The queuing system takes care of starting jobs whenever resources become available, running the work and then delivering the results back to the user. The system automatically manages thousands of CPUs, running a mixture of different sizes and length of runs from different users. This is all handled transparently and without user intervention.

For those researchers moving from overnight and weekend runs on their own desktop PCs, this means that you no longer have to come into work on Saturday evening to see if a run has finished and start another one. You can submit as much work as you need to at any time and the system will process all the jobs without further intervention from you.

Efficiently Managing System Resources

With such a large resource with many CPUs and nodes of different memory sizes and number of CPUs, it is important to ensure that the machines are used as efficiently as possible, to deliver the maximum possible processing resources to the researcher. The system runs 24 hours a day, 7 days a week. Users submit a wide range of different jobs, ranging from 1 to hundreds of CPUs, with run times from seconds to days. The scheduling system manages all this variety with the aim of running as much work as possible without overloading any part of the system.

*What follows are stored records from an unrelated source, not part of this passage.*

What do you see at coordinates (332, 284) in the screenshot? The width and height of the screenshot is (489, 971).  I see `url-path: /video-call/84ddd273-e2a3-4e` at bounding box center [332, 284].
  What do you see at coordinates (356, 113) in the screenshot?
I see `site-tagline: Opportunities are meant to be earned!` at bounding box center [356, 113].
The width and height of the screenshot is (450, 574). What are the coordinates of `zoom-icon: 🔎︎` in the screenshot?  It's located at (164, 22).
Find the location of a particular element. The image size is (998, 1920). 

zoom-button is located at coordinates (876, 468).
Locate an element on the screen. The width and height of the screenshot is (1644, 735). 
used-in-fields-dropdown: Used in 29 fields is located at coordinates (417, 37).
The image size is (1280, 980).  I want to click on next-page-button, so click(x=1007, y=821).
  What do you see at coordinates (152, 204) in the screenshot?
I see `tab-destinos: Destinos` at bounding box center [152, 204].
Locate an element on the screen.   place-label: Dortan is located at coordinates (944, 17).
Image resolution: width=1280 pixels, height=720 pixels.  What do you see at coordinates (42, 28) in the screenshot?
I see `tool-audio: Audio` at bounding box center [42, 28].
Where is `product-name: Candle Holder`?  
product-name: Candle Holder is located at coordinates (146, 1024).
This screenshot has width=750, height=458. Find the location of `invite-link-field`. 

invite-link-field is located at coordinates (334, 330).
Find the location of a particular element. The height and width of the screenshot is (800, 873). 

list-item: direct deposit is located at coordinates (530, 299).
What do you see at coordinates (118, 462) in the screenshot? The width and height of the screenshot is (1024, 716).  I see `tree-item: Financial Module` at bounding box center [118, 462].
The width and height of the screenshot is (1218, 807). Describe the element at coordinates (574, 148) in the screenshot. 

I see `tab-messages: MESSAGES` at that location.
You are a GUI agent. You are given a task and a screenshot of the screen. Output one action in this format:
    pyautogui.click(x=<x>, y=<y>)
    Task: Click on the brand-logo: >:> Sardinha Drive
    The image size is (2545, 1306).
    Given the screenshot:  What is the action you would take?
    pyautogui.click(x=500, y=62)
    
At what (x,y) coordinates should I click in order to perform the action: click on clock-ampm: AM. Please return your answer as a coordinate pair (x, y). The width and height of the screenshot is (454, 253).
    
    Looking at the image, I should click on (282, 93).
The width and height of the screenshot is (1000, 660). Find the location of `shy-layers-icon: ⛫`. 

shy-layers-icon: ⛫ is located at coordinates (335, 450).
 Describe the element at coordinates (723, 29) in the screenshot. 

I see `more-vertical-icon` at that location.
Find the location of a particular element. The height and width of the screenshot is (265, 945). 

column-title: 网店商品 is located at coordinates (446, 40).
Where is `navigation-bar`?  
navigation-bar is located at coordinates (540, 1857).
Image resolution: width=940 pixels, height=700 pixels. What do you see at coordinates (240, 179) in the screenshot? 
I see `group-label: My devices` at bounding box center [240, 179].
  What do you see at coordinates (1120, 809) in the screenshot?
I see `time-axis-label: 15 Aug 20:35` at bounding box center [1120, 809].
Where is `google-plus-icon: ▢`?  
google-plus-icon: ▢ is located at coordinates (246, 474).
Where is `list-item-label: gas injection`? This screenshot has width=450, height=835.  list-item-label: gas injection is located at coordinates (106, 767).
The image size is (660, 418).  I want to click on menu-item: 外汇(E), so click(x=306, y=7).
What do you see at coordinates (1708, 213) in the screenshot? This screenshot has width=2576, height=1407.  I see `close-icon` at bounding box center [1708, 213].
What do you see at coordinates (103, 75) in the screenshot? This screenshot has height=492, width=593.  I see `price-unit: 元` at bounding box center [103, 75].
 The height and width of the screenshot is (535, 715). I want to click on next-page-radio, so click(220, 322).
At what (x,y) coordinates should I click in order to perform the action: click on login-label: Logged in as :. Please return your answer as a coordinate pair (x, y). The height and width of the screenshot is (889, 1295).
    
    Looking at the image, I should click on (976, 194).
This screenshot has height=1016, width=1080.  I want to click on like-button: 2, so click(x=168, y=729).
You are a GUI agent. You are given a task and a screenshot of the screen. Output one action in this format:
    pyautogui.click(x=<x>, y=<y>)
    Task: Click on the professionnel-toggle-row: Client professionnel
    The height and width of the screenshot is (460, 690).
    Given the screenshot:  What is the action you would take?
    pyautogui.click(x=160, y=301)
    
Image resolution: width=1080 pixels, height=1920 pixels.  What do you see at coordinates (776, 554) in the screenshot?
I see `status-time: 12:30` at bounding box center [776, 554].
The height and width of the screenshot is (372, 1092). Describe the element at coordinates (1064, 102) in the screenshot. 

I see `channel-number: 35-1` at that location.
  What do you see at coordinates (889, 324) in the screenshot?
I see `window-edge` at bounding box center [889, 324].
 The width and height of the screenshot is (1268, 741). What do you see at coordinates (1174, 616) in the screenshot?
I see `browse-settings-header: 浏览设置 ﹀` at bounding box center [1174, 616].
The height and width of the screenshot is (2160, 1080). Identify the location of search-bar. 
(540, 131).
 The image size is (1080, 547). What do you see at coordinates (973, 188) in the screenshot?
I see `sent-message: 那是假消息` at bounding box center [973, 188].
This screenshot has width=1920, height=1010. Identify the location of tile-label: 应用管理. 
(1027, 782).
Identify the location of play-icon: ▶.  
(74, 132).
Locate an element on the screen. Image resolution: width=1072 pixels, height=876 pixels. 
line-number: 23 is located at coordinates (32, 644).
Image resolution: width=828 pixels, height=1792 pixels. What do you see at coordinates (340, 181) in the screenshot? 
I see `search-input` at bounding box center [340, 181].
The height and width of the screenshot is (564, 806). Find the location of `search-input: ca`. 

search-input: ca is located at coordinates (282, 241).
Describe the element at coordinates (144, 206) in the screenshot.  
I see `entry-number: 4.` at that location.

Deliver Site Determined Scheduling Policies

Whilst a prime aim of the scheduler is to ensure the best possible use of the hardware, there are also scheduling policies which are in place with the express aim of providing the users of the system with timely delivery of results in accordance with their expectations. These policies are targeted to fulfil specific user requirements. Examples are to be able to submit short test runs and get rapid results, which is useful for determining parameter settings for applications, or for testing new codes. This includes being able to make quick runs with parallel jobs, not just serial ones.

These scheduling policies are made on the basis of the workload being submitted to the system. As user demands can cause the policies to be adjusted in order to match the requirements.